3.1 数字PCR在新冠病毒核酸检测中的应用情况

现阶段，实时荧光PCR是检测SARS-COV-2的主流方法，但研究发现由于COVID-19患者的样本种类、病程阶段不同，病毒含量也不同[15]，众多干扰因素都直接影响荧光PCR检测结果[17]，比如部分患者需要多次检测才能确诊、已出院病人仍携带治病病毒等情况，降低了疫情控制的速度；数字PCR平台具有灵敏度高、抑制剂耐受性强、样本需求量少等特点，其核酸检测受样本病毒载量、试剂盒扩增效率、PCR抑制剂影响小[19-21]，能够增加SARS-CoV-2低载量样本检测的准确率，避免重复取样检测。现已有研究团队采用数字PCR检测新型冠状病毒，以探究数字PCR检测该病毒的可行性。Suo等[25]选取了77例咽拭子临床样本，其中包括63个发热疑似病人、14个已接受新冠肺炎治疗并准备出院的病例样本，用ddPCR和RT-PCR进行检测比对，结果显示26例被RT-PCR判定为阴性的样本，ddPCR检测结果为阳性，14个已接受治疗即将出院的病人仍然检测出含有病毒，该团队认为ddPCR技术在SARS-CoV-2低载量临床样品检测中灵敏度和准确率更高；Yu等[26]对取自76例新冠肺炎确诊病例的323例样本进行检测，其中4例被RT-PCR方法检测阴性的样本和41例单基因阳性的样本，ddPCR判定为阳性，该研究认为针对高病毒载量的样本，RT-PCR和ddPCR的检测结果有较好的一致性，但是针对低载量病毒样本，ddPCR的表现更加完美。Falzone[27]和Liu等[28]通过研究发现ddPCR和RT-PCR相比，ddPCR拥有更高的灵敏度和特异性。数字PCR检测新冠病毒的试剂盒也已成功申请专利，比如深圳华因康基因科技有限公司申请的一种名为“一种基于数字PCR检测新型冠状病毒的引物探针组合及其应用”的试剂盒[29]，苏州锐讯生物科技有限公司申请的一种名为“新型冠状病毒核酸检测微滴式数字PCR试剂盒及其应用”的试剂盒[30]。

3.2 基于数字PCR平台建立双重PCR检测模型

3.2.1数字PCR反应体系的建立 建立双重数字PCR或者多重PCR检测方法可在独立反应体系同时检测ORF1ab基因和N基因，大大提高了核酸检测的效率。目前，检测SARS-CoV-2的荧光PCR反应体系多为一般PCR，增加了检测的复杂性。此外，反应体系需设置检测人类RNA内参基因以增加检测准确性。数字PCR仪在反应终点检测到不同类型的荧光，通过数字PCR微滴二维图可直观判断DNA类型和含量，判读结果快速直观。深圳华因康基因科技有限公司和苏州锐讯生物科技有限公司已申请并公开了数字PCR检测新冠病毒试剂盒专利，其中深圳华因康基因科技有限公司建立的数字PCR体系为多重PCR，具体引物、探针的序列见表1。目前也有核酸检测试剂盒针对ORF1ab、N基因、E基因3个基因片段建立检测体系。

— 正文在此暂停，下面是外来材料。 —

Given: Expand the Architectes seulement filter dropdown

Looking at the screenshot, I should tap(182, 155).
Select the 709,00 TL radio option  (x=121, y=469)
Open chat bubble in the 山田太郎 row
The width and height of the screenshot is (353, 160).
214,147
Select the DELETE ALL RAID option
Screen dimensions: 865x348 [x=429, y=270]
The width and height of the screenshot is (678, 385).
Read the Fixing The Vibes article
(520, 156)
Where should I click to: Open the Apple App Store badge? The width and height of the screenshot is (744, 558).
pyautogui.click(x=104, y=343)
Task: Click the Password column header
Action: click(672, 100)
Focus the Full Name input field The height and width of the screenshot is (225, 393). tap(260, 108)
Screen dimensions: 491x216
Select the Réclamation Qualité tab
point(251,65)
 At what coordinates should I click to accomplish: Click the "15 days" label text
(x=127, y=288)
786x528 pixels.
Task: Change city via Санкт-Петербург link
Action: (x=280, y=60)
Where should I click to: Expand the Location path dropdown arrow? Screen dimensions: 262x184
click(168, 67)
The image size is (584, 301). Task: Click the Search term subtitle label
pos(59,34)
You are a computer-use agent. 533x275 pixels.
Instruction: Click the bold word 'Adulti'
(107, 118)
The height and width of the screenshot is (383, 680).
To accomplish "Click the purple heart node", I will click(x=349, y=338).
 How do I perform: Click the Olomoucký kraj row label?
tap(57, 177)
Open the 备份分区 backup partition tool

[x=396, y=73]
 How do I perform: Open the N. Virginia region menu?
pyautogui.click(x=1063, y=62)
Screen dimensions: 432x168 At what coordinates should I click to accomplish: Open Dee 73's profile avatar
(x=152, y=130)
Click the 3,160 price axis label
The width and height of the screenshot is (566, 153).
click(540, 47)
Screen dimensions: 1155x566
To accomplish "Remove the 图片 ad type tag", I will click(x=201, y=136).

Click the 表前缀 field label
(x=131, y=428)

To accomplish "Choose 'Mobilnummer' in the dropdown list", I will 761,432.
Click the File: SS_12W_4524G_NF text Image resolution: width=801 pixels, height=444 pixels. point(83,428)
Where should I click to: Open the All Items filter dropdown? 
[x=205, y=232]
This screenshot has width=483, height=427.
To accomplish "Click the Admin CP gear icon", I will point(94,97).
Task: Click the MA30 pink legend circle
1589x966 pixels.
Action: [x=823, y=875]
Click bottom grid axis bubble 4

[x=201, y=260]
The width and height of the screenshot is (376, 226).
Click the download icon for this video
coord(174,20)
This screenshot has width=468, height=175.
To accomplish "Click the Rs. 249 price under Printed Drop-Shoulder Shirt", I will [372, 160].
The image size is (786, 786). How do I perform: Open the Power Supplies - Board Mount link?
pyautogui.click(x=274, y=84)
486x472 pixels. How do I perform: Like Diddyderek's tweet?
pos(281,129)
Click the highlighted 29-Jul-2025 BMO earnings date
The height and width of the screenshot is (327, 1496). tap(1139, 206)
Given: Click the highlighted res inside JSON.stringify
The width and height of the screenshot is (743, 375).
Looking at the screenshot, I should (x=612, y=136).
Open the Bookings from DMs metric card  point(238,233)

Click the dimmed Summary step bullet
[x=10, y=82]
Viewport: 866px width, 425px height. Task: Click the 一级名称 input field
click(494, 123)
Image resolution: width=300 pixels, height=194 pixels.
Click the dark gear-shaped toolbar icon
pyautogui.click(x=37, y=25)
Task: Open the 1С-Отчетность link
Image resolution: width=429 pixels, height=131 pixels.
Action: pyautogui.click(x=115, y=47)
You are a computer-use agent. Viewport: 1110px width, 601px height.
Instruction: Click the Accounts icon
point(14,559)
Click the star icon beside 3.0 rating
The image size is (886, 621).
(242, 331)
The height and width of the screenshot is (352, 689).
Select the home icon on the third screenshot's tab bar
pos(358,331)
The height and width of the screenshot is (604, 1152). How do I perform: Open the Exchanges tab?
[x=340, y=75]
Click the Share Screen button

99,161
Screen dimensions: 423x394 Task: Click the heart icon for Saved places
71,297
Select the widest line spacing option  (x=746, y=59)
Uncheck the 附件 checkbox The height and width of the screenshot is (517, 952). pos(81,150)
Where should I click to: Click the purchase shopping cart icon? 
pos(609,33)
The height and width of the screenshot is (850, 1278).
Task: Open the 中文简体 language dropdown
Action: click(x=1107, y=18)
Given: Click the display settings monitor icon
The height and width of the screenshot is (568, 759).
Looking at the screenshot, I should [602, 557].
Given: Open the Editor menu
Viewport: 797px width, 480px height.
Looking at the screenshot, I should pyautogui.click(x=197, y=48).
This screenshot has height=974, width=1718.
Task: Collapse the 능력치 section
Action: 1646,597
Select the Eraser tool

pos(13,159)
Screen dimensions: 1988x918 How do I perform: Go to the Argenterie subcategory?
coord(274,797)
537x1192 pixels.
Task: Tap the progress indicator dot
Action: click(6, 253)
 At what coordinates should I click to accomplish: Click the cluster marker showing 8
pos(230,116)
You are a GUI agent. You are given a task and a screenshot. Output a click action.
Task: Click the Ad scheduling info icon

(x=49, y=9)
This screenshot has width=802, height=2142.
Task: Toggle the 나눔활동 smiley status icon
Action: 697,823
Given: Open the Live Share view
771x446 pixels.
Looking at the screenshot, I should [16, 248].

表1 数字PCR检测SARS-CoV-2试剂盒引物、探针序列Table 1 The sequences of primer and probe detecting SARS-CoV-2 by digital PCR

3.2.2数字PCR反应体系探针和引物设计

TaqMan探针已广泛运用于SARS-CoV-2检测荧光PCR试剂盒，TaqMan探针的特异性随着探针长度增加而降低；TaqMan-MGB探针具有长度短、特异性高等特点，TaqMan-MGB探针将MGB(minor groove binder)基团引入TaqMan探针中，显著增强了TaqMan探针对SNP的鉴别能力[31]，采用MGB探针能更灵敏、快速地检测出SARS-CoV-2。TaqMan-MGB探针与引物设计要避免二聚体或者发夹结构的生成，其能影响PCR的扩增效率和TaqMan-MGB探针特异性，多重PCR反应体系包含多条引物与探针，容易产生发夹、二聚体等结构，从而干扰试剂盒检测的真实性和可靠性，多重PCR检测体系中TaqMan-MGB引物和探针设计可采用设计软件Primer Premier 5.0和TM Utility V1.5。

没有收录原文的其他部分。